Era Viernes Santo y la iglesia estaba abarrotada.
Hacía bastante frío fuera y el enorme portón de la entrada estaba abierto de par en par. Algunos comenzaron a susurrar «cerrad la puerta», de modo que alguien se levantó y cerró. La gente seguía llegando a pesar de que la misa ya había empezado y el ruido del portón abriéndose y cerrándose molestaba más que el frío, así que una hombre volvió a abrirlo de par en par. Un cañón de aire gélido invadió el templo. En ese momento empezaron a protestar los que no querían que la puerta estuviera ni cerrada ni abierta de par en par sino entreabierta (o medio cerrada). Una señora de mediana edad se levantó del banco y con paso firme, a pesar de caminar con muletas, se plantó delante del portón, lo dejó entornado y colocó una silla para evitar que el viento lo abriese del todo.
Se armó un revuelo de aúpa.
El párroco tuvo que pedir a los feligreses enzarzados en la discusión que se callaran pero no había manera. Les recordó que estaban en la casa del Señor, sin embargo tampoco surtió efecto. La misa hubo de suspenderse pues dos personas de grupos rivales entraron en combate en la misma puerta de la iglesia.
«Dios mío qué vergüenza», murmuró el sacerdote al verse obligado a dejar la celebración a medias.
Ya en la sacristía escuchó cómo en la calle la mayoría de los parroquianos se gritaban los unos a los otros, y decidió armarse de valor y dirigirse a la plaza del pueblo. «Queridos hijos aplacaos, por favor, aplacaos», gritaba desesperado con la mente puesta en Cristo de cuerpo presente. Pero nadie parecía escuchar.
Los que querían que la puerta estuviera abierta marcharon en manifestación por la calle Real hasta el Ayuntamiento, mientras que los que apoyaban que la puerta estuviera cerrada y entreabierta (o medio cerrada) lo hicieron por la Acera del mar y por la calle de la Churrería. Al llegar las tres manifestaciones a la plaza del Ayuntamiento, el alcalde y los concejales, que en ese momento estaban reunidos en el bar de la esquina, se quedaron estupefactos. «¡Queremos la puerta abierta!», gritaban unos, «¡Queremos la puerta cerrada!», gritaban otros, «¡Queremos la puerta entreabierta!», gritaba el tercer grupo alguno que otro de este grupo añadía «¡o medio cerrada!» . Una vez que se vio rodeado por la muchedumbre, el alcalde no tuvo más remedio que subirse a una silla y hablar: «ejem, ejem… en la vida todo tiene solución menos la muerte. Vamos a ver, ¿qué tal si quitamos la puerta?», preguntó. Pero aquello no pareció convencer a nadie excepto a los que querían la puerta abierta. De modo que el alcalde continuó «bien, entonces, no quitamos la puerta, ¿qué tal si la hacemos corredera?», sugirió desesperado por hacerse oír sobre aquella barahúnda. La opción dejaba mucho que desear y el pueblo se dio cuenta de que el alcalde no les solucionaría el conflicto.
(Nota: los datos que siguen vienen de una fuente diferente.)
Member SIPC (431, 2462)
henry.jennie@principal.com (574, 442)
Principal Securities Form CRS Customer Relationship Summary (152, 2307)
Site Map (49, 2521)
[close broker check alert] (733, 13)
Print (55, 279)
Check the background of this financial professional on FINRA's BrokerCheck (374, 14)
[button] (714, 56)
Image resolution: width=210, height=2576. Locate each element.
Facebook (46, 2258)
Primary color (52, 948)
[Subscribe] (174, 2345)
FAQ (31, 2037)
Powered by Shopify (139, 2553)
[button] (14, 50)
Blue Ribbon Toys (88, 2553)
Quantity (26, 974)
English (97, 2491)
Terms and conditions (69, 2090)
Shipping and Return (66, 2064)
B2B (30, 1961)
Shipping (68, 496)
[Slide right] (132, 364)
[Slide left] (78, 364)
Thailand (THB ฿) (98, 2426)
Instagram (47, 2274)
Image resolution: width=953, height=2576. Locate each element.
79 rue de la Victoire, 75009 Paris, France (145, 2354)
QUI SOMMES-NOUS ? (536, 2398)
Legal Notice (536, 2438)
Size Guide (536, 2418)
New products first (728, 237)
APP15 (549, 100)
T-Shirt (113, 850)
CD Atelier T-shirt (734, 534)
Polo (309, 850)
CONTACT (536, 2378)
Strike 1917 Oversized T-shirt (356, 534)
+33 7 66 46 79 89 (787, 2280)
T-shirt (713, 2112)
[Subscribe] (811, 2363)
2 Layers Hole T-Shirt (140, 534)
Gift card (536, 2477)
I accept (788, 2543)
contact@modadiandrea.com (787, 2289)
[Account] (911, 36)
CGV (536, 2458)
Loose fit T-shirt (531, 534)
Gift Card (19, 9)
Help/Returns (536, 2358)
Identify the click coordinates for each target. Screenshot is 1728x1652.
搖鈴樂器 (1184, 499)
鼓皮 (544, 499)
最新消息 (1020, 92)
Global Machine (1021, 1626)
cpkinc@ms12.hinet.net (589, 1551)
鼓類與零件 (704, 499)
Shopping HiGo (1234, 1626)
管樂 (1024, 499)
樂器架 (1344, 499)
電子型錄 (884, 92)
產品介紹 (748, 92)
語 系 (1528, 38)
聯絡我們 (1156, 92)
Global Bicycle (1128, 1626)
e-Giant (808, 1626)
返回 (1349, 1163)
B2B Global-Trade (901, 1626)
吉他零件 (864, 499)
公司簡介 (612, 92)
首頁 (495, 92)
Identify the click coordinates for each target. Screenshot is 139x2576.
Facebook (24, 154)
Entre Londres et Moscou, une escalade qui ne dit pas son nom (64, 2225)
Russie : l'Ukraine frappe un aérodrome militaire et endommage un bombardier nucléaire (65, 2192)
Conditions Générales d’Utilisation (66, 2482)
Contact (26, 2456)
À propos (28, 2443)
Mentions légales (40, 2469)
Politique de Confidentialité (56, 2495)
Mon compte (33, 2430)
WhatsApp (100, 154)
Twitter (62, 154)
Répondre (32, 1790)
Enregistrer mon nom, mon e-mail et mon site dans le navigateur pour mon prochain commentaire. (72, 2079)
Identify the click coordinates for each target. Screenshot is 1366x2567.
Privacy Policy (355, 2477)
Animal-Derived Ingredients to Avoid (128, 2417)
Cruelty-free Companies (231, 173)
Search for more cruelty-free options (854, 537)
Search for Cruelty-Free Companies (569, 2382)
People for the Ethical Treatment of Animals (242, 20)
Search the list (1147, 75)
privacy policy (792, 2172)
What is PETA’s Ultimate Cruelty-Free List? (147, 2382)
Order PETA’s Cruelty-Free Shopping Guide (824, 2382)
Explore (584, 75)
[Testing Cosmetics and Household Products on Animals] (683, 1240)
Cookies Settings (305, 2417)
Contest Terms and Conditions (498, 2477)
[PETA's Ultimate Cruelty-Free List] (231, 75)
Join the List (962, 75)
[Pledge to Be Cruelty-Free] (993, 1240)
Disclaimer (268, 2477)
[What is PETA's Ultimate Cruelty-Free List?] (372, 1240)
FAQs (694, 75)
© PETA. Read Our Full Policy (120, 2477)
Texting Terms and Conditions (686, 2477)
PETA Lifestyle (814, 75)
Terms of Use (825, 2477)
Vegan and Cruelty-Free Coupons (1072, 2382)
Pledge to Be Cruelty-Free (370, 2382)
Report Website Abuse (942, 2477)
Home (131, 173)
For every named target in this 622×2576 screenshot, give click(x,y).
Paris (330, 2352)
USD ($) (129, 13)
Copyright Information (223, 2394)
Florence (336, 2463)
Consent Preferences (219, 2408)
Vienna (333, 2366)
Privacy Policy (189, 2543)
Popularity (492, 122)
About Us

Entonces los tres grupos rivales marcharon hasta la Moncloa para ver al presidente.
El presidente, que estaba viendo en ese momento su programa favorito del corazón, se quedó perplejo cuando vio en la cancela de la su residencia aquel motín. Su secretario le explicó el problema y él, tras preguntar a sus ministros, salió a la calle y a través de un megáfono les comunicó: «Tranquilos, ya tenemos una solución, no vayan a misa y se acabará el problema». Pero aquello no convenció absolutamente a nadie y las tres manifestaciones siguieron hasta el palacio de la Zarzuela. «¡Queremos la puerta abierta!», gritaban unos, «¡Y nosotros la puerta cerrada»!, gritaban otros, «¡No, la queremos entreabierta!», gritaban los terceros con alguno que otro que decía «¡o medio cerrada!». El Rey, que estaba en pijama, tuvo que ponerse la bata y bajar hasta la cancela. Pidió a los manifestantes que estuvieran en silencio y llamó con su móvil al consejero mayor del Reino. Tras una corta conversación el monarca sugirió: «Pondremos tres puertas, una quedará cerrada, la otra abierta y la otra entreabierta o medio cerrada». El tumulto se quedó en silencio por un segundo pero aquello creó tal confusión que volvieron a agarrarse a porrazos.
Ante el cariz que tomaba el conflicto, se imploró al Papa que viniera a escuchar las súplicas de cada grupo. El pontífice, en cuanto aterrizó, se dirigió a la muchedumbre y comunicó su decisión: habría tres misas cada domingo. Una con la puerta cerrada, otra con la puerta abierta y la última con la puerta entreabierta (o medio cerrada). Aquella solución llevo por fin la paz a los corazones de los feligreses que volvieron a sus casas felices y contentos.